Sanktionen und Parallelimporte Wie der Krieg den russischen Automarkt verändert
500.000 Autos sind in Russland bis Ende Juli verkauft worden - darunter viele inländische Modelle. Um diesen Trend weiter auszubauen, verhängt Russland etwa eine Recyclinggebühr für Importfahrzeuge.
Nach zweiwöchigen Betriebsferien haben mehrere russische Autobauer heute wieder ihre Fließbänder gestartet - pünktlich zur Veröffentlichung folgender Statistik: Bis Ende Juli sind in Russland knapp 500.000 Autos verkauft worden, fast ein Drittel mehr als im gleichen Zeitraum vor einem Jahr.
Jedes dritte Neufahrzeug ist ein Lada
Marktführer bleibt AvtoVAZ und belegte mit dem Lada Granta und dem Lada Vesta auch im Juli die beiden Spitzenplätze in den Top Ten der verkauften Fahrzeugmodelle. Knapp jedes dritte Neufahrzeug ist ein Lada.
Der sanktionsbedingte Produktionsstopp wegen fehlender Autoteile sei überwunden, freute sich im russischen Staatsfernsehen Andrej Karagin, Montagechef bei AvtoVAZ. "Wir konnten die Produktion wieder aufnehmen. Erst vom Lada Granta, dann vom Niva. Und dieses Jahr ging der Lada Vesta der neuen Generation in Serie."
Sanktionen haben Neuwagenmarkt verändert
Die Top Ten der Verkäufe im Juli zeigt auch, wie grundlegend sich der russische Neuwagenmarkt durch den Krieg gegen die Ukraine und die Sanktionen des Westens veränderte: Abgesehen von den Ladas auf den beiden Spitzenplätzen und zwei Niva-Modellen auf Rang sieben und acht sind dort nur Modelle chinesischer Autobauer zu finden.

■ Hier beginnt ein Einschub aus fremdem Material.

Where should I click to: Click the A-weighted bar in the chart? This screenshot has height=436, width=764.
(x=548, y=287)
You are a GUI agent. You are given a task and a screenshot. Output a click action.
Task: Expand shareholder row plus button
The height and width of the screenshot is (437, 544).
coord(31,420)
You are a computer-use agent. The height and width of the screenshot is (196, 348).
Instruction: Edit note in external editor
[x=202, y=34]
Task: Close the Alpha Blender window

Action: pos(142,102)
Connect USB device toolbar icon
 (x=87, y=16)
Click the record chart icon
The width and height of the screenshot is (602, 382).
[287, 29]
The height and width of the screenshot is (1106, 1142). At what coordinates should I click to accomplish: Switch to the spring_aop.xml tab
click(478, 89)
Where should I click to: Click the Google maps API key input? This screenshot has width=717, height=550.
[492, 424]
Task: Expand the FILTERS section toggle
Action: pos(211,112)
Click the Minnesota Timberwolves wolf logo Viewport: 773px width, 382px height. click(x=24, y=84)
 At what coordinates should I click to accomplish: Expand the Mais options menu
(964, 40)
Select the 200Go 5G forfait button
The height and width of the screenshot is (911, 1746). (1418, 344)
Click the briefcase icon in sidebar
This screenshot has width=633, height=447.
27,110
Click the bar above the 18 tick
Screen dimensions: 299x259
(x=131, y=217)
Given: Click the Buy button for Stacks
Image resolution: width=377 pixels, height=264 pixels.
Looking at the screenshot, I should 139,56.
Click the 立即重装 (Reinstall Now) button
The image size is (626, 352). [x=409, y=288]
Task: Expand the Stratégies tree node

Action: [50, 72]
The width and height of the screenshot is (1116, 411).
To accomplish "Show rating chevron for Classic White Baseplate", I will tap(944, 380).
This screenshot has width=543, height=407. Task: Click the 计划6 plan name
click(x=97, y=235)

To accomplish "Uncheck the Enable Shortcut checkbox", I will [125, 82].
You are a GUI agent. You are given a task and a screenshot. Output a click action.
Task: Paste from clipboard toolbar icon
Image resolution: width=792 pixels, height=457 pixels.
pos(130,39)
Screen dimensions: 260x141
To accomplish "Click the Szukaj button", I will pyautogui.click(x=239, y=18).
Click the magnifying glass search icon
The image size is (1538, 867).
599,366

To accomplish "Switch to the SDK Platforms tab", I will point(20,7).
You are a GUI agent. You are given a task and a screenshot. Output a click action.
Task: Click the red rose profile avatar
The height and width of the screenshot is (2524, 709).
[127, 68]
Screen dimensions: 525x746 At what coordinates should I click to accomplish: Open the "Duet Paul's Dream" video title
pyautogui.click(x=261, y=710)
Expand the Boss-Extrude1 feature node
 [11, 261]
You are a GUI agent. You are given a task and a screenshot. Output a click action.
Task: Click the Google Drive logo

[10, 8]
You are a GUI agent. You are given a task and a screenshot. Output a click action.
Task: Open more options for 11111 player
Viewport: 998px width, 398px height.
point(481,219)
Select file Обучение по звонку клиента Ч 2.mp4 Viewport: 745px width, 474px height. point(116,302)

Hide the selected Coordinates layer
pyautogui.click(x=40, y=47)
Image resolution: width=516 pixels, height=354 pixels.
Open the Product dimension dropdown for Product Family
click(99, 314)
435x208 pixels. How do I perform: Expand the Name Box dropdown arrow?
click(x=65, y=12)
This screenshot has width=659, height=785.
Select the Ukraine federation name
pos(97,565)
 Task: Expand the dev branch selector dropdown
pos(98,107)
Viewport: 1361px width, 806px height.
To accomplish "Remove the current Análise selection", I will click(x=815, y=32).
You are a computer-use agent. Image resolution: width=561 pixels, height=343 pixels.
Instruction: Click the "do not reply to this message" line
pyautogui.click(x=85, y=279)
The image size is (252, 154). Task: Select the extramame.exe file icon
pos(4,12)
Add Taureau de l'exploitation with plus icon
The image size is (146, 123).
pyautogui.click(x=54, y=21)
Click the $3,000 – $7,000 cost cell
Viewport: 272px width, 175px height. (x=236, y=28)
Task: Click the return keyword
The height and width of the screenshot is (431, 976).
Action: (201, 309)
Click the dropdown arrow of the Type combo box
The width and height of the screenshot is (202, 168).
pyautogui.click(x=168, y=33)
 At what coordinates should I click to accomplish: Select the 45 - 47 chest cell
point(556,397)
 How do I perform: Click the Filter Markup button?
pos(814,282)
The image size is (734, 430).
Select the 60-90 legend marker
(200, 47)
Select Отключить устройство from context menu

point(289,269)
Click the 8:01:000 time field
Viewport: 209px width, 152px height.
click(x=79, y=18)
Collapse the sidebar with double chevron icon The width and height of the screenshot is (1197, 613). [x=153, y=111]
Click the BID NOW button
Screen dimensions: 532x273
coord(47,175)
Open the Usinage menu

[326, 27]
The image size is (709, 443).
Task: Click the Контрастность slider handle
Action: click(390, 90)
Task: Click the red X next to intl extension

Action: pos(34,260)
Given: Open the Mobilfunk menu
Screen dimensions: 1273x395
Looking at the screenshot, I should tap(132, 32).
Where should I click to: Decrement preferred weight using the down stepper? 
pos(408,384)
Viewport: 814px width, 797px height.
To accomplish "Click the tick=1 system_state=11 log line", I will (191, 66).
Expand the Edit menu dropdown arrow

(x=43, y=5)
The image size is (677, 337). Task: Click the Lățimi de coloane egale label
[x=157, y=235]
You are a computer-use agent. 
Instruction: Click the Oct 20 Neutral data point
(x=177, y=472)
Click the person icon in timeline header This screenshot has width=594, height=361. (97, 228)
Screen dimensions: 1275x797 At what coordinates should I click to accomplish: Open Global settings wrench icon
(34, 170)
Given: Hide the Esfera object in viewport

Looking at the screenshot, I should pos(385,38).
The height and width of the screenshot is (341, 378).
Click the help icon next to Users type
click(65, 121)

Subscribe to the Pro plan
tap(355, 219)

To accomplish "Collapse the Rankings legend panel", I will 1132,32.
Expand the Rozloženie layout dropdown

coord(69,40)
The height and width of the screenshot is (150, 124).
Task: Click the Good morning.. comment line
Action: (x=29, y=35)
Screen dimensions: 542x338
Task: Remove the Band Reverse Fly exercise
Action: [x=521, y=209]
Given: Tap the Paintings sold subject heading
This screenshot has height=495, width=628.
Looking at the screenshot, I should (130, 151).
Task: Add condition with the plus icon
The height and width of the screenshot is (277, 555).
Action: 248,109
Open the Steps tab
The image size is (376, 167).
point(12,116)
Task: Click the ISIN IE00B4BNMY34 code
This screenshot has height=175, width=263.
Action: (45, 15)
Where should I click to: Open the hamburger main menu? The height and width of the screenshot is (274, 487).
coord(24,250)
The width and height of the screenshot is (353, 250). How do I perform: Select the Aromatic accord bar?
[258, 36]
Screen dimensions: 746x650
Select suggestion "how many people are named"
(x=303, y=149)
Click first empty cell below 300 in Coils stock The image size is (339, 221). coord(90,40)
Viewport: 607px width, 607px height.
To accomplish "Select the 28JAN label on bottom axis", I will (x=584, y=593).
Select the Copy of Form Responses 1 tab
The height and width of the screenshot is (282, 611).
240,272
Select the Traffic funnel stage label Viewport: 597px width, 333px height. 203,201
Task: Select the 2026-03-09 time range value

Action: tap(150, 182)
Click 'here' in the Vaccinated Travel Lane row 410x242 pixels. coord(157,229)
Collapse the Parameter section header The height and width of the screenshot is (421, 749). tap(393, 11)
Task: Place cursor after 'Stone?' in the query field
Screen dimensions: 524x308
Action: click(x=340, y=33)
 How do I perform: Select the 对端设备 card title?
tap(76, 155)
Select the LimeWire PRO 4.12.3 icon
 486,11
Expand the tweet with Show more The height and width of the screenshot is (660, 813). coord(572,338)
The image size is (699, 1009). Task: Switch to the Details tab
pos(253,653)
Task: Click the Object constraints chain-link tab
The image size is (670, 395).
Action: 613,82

Nimmt man alle Marken der jeweiligen Fahrzeughersteller zusammen, dann dominierten im Juli Lada und sechs chinesische Autobauer - darunter Geely und Chery. Die Nachfrage nach Autos made in China hat sich im Vergleich zum Vorjahreszeitraum verdreifacht. Platz acht bis zehn gingen an Kia und Hyundai aus Südkorea sowie Toyota.
Parallelimporte von Kia, Hyundai und Toyota
Diese drei Marken wurden nicht offiziell importiert, sondern sanktionsbedingt über Zwischenhändler in Nachbarstaaten eingeführt - ohne das Wissen der Hersteller. Parallelimport nennt sich das offiziell. Die russische Regierung hat diese Sanktionsumgehung per Verordnung abgesegnet.
So erklärt sich auch, dass VW, Opel und Fiat im Juli nach offiziellen Angaben kein einziges Fahrzeug verkauft haben, Honda exakt eins und Lexus zwei - diese Marken aber durchaus in der Zulassungsstatistik auftauchen. Über die Grau- oder Parallelimporte, die in diesem Jahr insgesamt 15 Prozent des Gesamtautomarktes ausmachen werden. So kommen auch Mercedes, BMW und VW-Fahrzeuge ins Land.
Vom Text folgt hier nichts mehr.